ACTIVITY
Once the line containing "This screenshot has height=394, width=526." is reached, copy it and every line after it exactly, to the end of the material, without pictures.

START GIVEN ENTRIES

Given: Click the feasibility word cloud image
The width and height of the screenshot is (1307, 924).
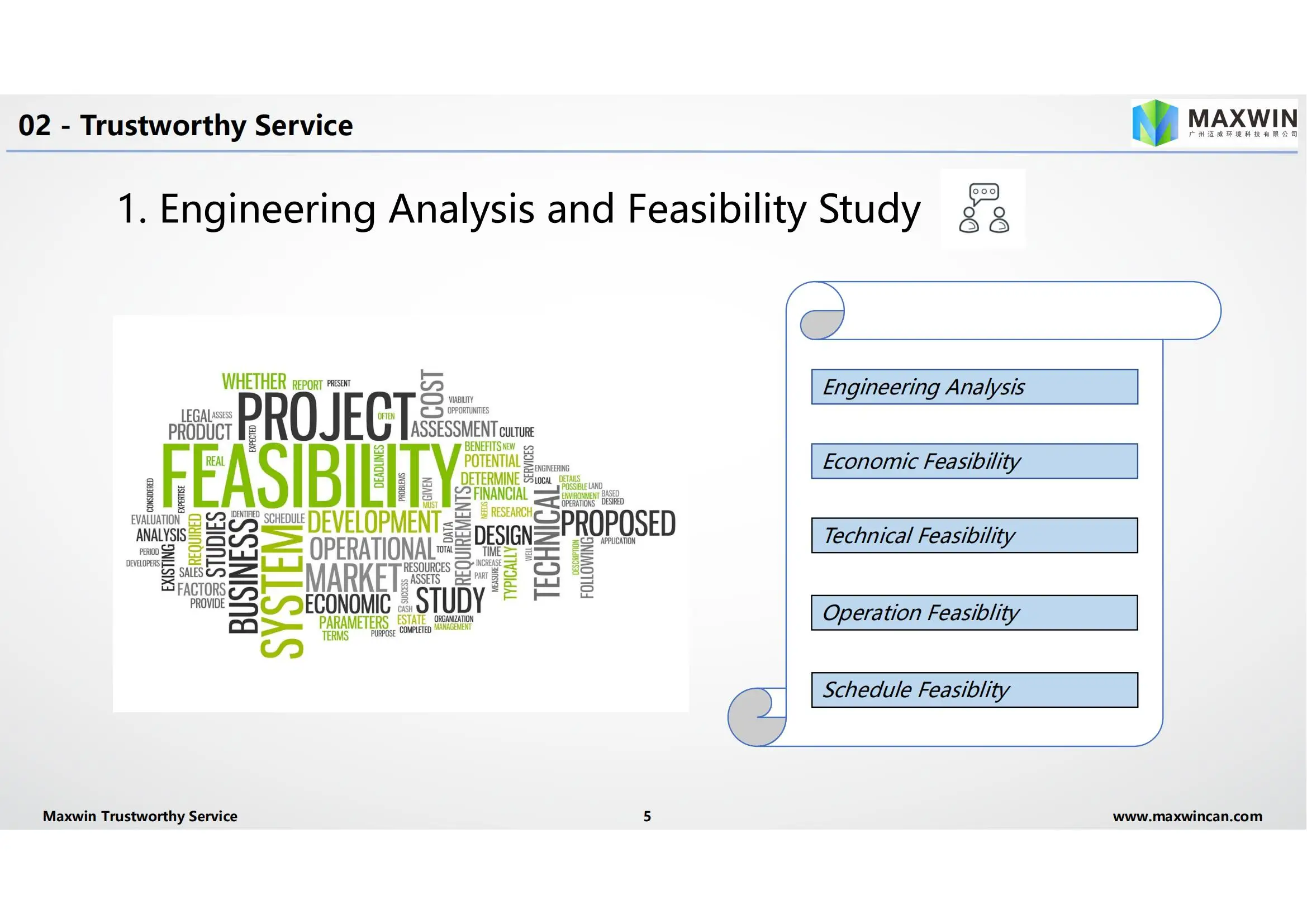Looking at the screenshot, I should (401, 514).
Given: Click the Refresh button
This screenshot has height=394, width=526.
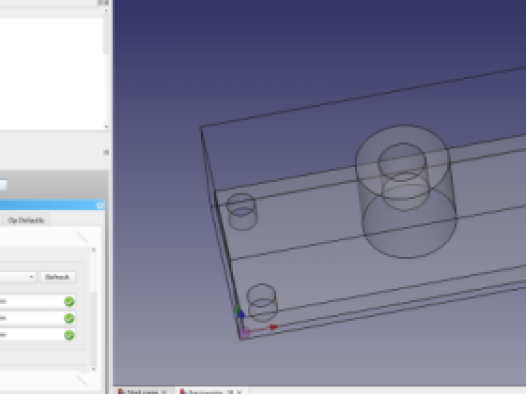Looking at the screenshot, I should (x=57, y=277).
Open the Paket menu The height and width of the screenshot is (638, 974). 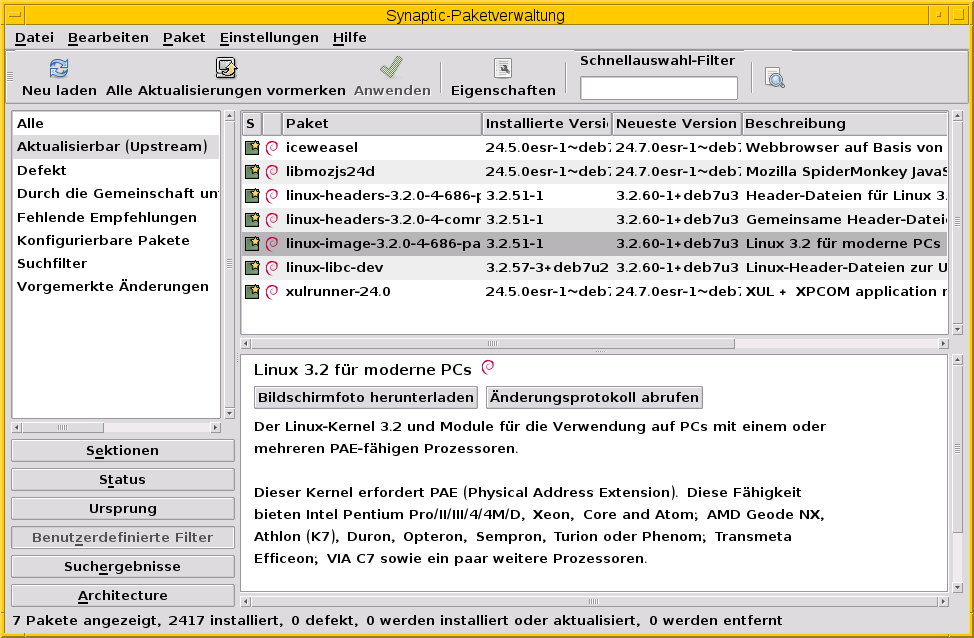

END GIVEN ENTRIES

ANSWER
This screenshot has height=394, width=526.
Looking at the screenshot, I should (x=57, y=277).
Open the Paket menu The height and width of the screenshot is (638, 974). 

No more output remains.